• Just Another Bloke (unregistered) in reply to Jamie

    And then there's this thing about a power cord....

  • Simon (unregistered)

    Friend of mine worked for a local ISP and had a similar issue. Customer had a dodgy network card (phone support). She went through all the steps to diagnose the issue. tried plugging in different cables as well to get it working. But the lights were not coming on. Looked like a busted or wrong seated card.

    She asked the guy to remove the card from the machine to send back, at which point the guy explained that it was ok as the card was already sitting on his desk. It was never in the machine to begin with.

  • (cs) in reply to KenW
    KenW:
    jtl:
    There is no line between the router and the CPU. This is different from regular routers. This is why it's called wireless.

    There never is a line "between the router and the CPU" unless you've managed to connect your router to your Core 2 Duo or Pentium D processor. You might, however, have a line between the router and the network connection on your motherboard.
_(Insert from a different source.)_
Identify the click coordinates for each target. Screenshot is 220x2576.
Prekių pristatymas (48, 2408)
    Do us all a favor and stay away from computers, please, until you learn the difference between a network card and a CPU.

    Do us all a favor and stop jumping to conclusions about people you know nothing about. There are places where it is common habit to call the whole tower a CPU. And in fact it is not wrong in the literal meaning; after all IT IS the Central Processing Unit - ya know, the "big part of the computer that is not a monitor, it is where all the processing is made".
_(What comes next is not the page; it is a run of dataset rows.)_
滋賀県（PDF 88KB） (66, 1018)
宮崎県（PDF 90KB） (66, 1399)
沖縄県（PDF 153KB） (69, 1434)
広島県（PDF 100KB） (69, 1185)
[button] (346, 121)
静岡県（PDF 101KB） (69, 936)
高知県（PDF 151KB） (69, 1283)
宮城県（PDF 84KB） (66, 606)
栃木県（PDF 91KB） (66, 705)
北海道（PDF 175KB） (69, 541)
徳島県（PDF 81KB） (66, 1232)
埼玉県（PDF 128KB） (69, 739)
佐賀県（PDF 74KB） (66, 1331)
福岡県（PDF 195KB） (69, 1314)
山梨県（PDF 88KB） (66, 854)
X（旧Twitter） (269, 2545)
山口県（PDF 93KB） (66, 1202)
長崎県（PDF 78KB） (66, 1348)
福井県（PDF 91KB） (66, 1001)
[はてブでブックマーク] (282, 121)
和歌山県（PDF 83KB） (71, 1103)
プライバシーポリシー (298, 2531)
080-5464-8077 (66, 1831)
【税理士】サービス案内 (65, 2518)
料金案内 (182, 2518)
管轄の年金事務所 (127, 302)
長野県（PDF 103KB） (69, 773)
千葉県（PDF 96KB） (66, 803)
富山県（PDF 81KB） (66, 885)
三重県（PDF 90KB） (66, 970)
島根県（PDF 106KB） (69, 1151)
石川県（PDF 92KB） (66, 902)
  • Greg, the tech-support guy (unregistered)

    I've worked at an ISPs call center for quite some time, and stories like this are common. I once was yelled at for quite some time by a man who had lost his internet connection. (He never had one, and was not a customer of ours). He had bought a "wireless" computer, and leeched his neighbours network (who was a customer of ours) until the neighbour contacted us because of a slow connection, and was helped through securing the network. It was our fault, because we had broken his computer, and he needed a new one.

  • StMarc (unregistered) in reply to Jamie

    Or, y'know, a power cord.

    M

  • StMarc (unregistered) in reply to Jamie
    Jamie:
    Matt S:
    Wait, why would she need to connect any wires to the wireLESS router??

    The wireless router needs to be connected to a phone/cable line maybe.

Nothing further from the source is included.